* PROVIDED PASSAGE *
Having computers “talk” to each other instead of with people: Marco Beroni is on it.
Creating an open platform for online assessment: Maxine Eskenazi is on it.

This is good to see.

Saturday, June 25, 2016

Accelerating progress in dialogue

In machine learning, assessment isn't everything: it's the only thing. That's the lesson from Imagenet (a labeled data set) and the Arcade Learning Environment (a simulation environment). A simulator is the partial feedback analog of a labeled data set: something that lets any researcher assess the value of any policy. Like data sets, when simulators are publicly available and the associated task is well designed, useful scientific innovation can proceed rapidly.

In dialogue systems partial feedback problems abound: anyone who has ever unsuccessfully tried to get a job has considered the counterfactual: “what if I had said something different?” Such questions are difficult to answer using offline data, yet anybody trying to offline assess a dialogue system has to come up with some scheme for doing so, and there are pitfalls.

Online evaluation has different problems. In isolation, it is ideal; but for the scientific community at large it is problematic. For example, Honglak Lee has convinced the registrar of his school to allow him to deploy a live chat system for recommending course registrations. This is a brilliant move on his part, analogous to getting access to a particle accelerator in the 1940s: he'll be in a position to discover interesting stuff first. But he can't share this resource broadly, because 1) there are a finite number of chats and 2) the registrar presumably wants to ensure a quality experience. Similar concerns underpin the recent explosion of interest in dialogue systems in the tech sector: companies with access to live dialogues are aware of the competitive moat this creates, and they need to be careful in the treatment of their customers.

That's fine, and I like getting a paycheck, but: how fast would reinforcement learning be advancing if the Arcade Learning Environment was only available at the University of Alberta?

So here are some ideas.

First, we could have agents talk with each other to solve a task, without any humans involved. Perhaps this would lead to the same rapid progress that has been observed in 2 player games. Arguably, we might learn more about ants than people from such a line of research. However, with the humans out of the loop, we could use simulated environments and democratize assessment. Possibly we could discover something interesting about what it takes to learn to repeatedly communicate information to cooperate with another agent.

Collected data entries:
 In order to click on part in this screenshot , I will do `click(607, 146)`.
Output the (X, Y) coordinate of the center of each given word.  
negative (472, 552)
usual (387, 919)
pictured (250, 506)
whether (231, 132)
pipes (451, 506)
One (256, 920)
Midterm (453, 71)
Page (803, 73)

* DIRECTIONS *
(1) Reproduce the dialogue post word for word from "Accelerating progress in" to "there are pitfalls.".
(2) Write the next part of the post on accelerating progress in dialogue, picking up after its final sentence.
These lines stand apart from the dialogue post and are not part of it.

* RESPONSES TO THE TASKS *
(1)
Accelerating progress in dialogue

In machine learning, assessment isn't everything: it's the only thing. That's the lesson from Imagenet (a labeled data set) and the Arcade Learning Environment (a simulation environment). A simulator is the partial feedback analog of a labeled data set: something that lets any researcher assess the value of any policy. Like data sets, when simulators are publicly available and the associated task is well designed, useful scientific innovation can proceed rapidly.

In dialogue systems partial feedback problems abound: anyone who has ever unsuccessfully tried to get a job has considered the counterfactual: “what if I had said something different?” Such questions are difficult to answer using offline data, yet anybody trying to offline assess a dialogue system has to come up with some scheme for doing so, and there are pitfalls.

(2)
Second, we could make a platform that democratizes access to an online oracle. Since online assessment is a scarce resource it would have to cost something, but imagine: suppose we decide task foo is important. We create a standard training program to create skilled crowdsource workers, plus standard HITs which constitute the task, quality control procedures, etc. Then we try as hard as possible to amortize these fixed costs across all researchers, by letting anyone assess any model in the framework, paying only the marginal costs of the oracle. Finally, instead of just doing this for task foo, we try to make it easy for researchers to create new tasks as well. To some degree, the crowdsourcing industry does this already (for paying clients); and certainly researchers have been leveraging crowdsourcing extensively. The question is how we can make it easier to 1) come up with reliable benchmark tasks that leverage online assessment, and then 2) provide online access for every researcher at minimum cost. Merely creating a data set from the crowdsourced task is not sufficient, as it leads to the issues of offline evaluation.

Of course it would be great for the previous paragraph if the task was not crowdsourced, but some natural interactive task that is happening all the time at such large volume that the main issue is democratizing access. One could imagine, e.g., training on all transcripts of car talk and building a dialogue app that tries to diagnose car problems. If it didn't totally suck, people would not have to be paid to use it, and it could support some level of online assessment for free. Bootstrapping that, however, would itself be a major achievement.